Could you reproduce all of the records, changing every "Instruction" to "Command" and keeping everything else the same?
------------------------------
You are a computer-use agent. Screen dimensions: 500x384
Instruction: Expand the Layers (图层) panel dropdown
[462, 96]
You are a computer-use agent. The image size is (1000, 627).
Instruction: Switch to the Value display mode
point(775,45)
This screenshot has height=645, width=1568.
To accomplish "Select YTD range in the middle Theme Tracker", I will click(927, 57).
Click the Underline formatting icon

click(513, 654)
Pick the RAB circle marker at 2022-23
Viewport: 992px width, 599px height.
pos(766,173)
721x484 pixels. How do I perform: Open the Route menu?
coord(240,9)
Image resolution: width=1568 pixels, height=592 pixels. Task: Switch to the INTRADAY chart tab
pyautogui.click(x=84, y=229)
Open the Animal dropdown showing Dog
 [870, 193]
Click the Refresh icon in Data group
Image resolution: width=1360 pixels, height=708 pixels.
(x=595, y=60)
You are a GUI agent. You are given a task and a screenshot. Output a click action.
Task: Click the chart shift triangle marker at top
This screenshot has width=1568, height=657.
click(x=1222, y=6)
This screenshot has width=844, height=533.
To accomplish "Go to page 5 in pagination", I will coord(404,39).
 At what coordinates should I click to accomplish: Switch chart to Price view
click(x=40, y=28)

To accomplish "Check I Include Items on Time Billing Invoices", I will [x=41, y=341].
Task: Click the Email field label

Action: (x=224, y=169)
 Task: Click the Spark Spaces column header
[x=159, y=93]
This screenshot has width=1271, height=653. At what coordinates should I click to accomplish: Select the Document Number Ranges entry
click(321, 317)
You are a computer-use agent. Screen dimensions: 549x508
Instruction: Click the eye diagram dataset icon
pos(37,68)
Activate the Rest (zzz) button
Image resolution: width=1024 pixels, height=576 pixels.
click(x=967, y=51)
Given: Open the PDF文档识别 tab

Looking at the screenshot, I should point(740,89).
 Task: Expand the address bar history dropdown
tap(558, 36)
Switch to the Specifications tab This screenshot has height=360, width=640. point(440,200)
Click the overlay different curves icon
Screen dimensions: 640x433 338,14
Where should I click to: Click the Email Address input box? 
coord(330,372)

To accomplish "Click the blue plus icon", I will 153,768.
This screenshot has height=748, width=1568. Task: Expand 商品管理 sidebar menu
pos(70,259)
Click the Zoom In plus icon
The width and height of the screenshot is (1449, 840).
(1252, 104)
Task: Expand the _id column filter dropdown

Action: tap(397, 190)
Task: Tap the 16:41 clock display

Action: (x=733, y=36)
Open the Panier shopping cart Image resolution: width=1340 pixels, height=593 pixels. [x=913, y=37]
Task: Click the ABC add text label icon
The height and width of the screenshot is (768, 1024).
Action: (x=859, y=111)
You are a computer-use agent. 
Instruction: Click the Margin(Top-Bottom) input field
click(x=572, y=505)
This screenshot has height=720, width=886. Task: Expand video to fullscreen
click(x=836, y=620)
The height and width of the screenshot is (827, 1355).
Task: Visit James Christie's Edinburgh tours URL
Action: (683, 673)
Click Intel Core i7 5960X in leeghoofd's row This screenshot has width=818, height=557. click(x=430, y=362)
------------------------------
Answer for the task:
You are a computer-use agent. Screen dimensions: 500x384
Command: Expand the Layers (图层) panel dropdown
[462, 96]
You are a computer-use agent. The image size is (1000, 627).
Command: Switch to the Value display mode
point(775,45)
This screenshot has height=645, width=1568.
To accomplish "Select YTD range in the middle Theme Tracker", I will click(927, 57).
Click the Underline formatting icon

click(513, 654)
Pick the RAB circle marker at 2022-23
Viewport: 992px width, 599px height.
pos(766,173)
721x484 pixels. How do I perform: Open the Route menu?
coord(240,9)
Image resolution: width=1568 pixels, height=592 pixels. Task: Switch to the INTRADAY chart tab
pyautogui.click(x=84, y=229)
Open the Animal dropdown showing Dog
 [870, 193]
Click the Refresh icon in Data group
Image resolution: width=1360 pixels, height=708 pixels.
(x=595, y=60)
You are a GUI agent. You are given a task and a screenshot. Output a click action.
Task: Click the chart shift triangle marker at top
This screenshot has width=1568, height=657.
click(x=1222, y=6)
This screenshot has width=844, height=533.
To accomplish "Go to page 5 in pagination", I will coord(404,39).
 At what coordinates should I click to accomplish: Switch chart to Price view
click(x=40, y=28)

To accomplish "Check I Include Items on Time Billing Invoices", I will [x=41, y=341].
Task: Click the Email field label

Action: (x=224, y=169)
 Task: Click the Spark Spaces column header
[x=159, y=93]
This screenshot has width=1271, height=653. At what coordinates should I click to accomplish: Select the Document Number Ranges entry
click(321, 317)
You are a computer-use agent. Screen dimensions: 549x508
Command: Click the eye diagram dataset icon
pos(37,68)
Activate the Rest (zzz) button
Image resolution: width=1024 pixels, height=576 pixels.
click(x=967, y=51)
Given: Open the PDF文档识别 tab

Looking at the screenshot, I should point(740,89).
 Task: Expand the address bar history dropdown
tap(558, 36)
Switch to the Specifications tab This screenshot has height=360, width=640. point(440,200)
Click the overlay different curves icon
Screen dimensions: 640x433 338,14
Where should I click to: Click the Email Address input box? 
coord(330,372)

To accomplish "Click the blue plus icon", I will 153,768.
This screenshot has height=748, width=1568. Task: Expand 商品管理 sidebar menu
pos(70,259)
Click the Zoom In plus icon
The width and height of the screenshot is (1449, 840).
(1252, 104)
Task: Expand the _id column filter dropdown

Action: tap(397, 190)
Task: Tap the 16:41 clock display

Action: (x=733, y=36)
Open the Panier shopping cart Image resolution: width=1340 pixels, height=593 pixels. [x=913, y=37]
Task: Click the ABC add text label icon
The height and width of the screenshot is (768, 1024).
Action: (x=859, y=111)
You are a computer-use agent. 
Command: Click the Margin(Top-Bottom) input field
click(x=572, y=505)
This screenshot has height=720, width=886. Task: Expand video to fullscreen
click(x=836, y=620)
The height and width of the screenshot is (827, 1355).
Task: Visit James Christie's Edinburgh tours URL
Action: (683, 673)
Click Intel Core i7 5960X in leeghoofd's row This screenshot has width=818, height=557. click(x=430, y=362)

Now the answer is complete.